Autor: Chueahongthong F; Department of Medical Technology, Faculty of Associated Medical Sciences, Chiang Mai University, Chiang Mai 50200, Thailand.; Department of Medical Technology, School of Allied Health Sciences, University of Phayao, Phayao 56000, Thailand., Chiampanichayakul S; Department of Medical Technology, Faculty of Associated Medical Sciences, Chiang Mai University, Chiang Mai 50200, Thailand.; Center of Excellence in Pharmaceutical Nanotechnology, Chiang Mai University, Chiang Mai 50200, Thailand.; Cancer Research Unit of Associated Medical Sciences (AMS-CRU), Chiang Mai University, Chiang Mai 50200, Thailand., Viriyaadhammaa N; Department of Medical Technology, Faculty of Associated Medical Sciences, Chiang Mai University, Chiang Mai 50200, Thailand.; Cancer Research Unit of Associated Medical Sciences (AMS-CRU), Chiang Mai University, Chiang Mai 50200, Thailand., Dejkriengkraikul P; Department of Biochemistry, Faculty of Medicine, Chiang Mai University, Chiang Mai 50200, Thailand., Okonogi S; Center of Excellence in Pharmaceutical Nanotechnology, Chiang Mai University, Chiang Mai 50200, Thailand.; Department of Pharmaceutical Sciences, Faculty of Pharmacy, Chiang Mai University, Chiang Mai 50200, Thailand., Berkland C; Department of Biomedical Engineering and Department of Chemistry, Washington University in St.
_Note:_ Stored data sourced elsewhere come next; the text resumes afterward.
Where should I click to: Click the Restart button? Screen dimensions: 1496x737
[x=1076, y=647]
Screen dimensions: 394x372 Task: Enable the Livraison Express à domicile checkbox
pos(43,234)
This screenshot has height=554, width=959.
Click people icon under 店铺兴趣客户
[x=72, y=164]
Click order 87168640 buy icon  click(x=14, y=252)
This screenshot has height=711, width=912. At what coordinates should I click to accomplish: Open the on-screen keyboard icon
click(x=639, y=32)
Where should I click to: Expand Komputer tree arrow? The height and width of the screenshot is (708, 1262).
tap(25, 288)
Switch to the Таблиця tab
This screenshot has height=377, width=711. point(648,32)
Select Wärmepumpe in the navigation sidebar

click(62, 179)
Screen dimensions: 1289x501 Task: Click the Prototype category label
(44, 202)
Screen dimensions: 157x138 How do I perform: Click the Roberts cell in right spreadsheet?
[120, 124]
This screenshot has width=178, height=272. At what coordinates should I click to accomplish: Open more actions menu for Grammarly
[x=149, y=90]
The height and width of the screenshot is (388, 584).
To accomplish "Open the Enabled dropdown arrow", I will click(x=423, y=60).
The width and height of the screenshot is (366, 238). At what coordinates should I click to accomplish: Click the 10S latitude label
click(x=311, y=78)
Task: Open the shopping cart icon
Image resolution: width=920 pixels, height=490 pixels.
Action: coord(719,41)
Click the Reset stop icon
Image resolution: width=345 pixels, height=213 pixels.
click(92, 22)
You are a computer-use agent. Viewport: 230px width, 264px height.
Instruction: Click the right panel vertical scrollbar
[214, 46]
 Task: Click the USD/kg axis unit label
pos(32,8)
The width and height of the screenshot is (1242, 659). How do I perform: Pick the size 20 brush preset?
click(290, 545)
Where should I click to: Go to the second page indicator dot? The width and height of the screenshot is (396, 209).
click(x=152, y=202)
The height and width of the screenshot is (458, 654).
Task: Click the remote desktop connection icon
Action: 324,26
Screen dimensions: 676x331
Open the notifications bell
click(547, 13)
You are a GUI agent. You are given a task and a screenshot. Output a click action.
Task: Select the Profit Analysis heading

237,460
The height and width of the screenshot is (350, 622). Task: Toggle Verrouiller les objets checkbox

Louis, Saint Louis, MO 63105, USA., Anuchapreeda S; Department of Medical Technology, Faculty of Associated Medical Sciences, Chiang Mai University, Chiang Mai 50200, Thailand.; Center of Excellence in Pharmaceutical Nanotechnology, Chiang Mai University, Chiang Mai 50200, Thailand.; Cancer Research Unit of Associated Medical Sciences (AMS-CRU), Chiang Mai University, Chiang Mai 50200, Thailand.
Jazyk: angličtina
Zdroj: Polymers [Polymers (Basel)] 2024 Sep 02; Vol. 16 (17). Date of Electronic Publication: 2024 Sep 02.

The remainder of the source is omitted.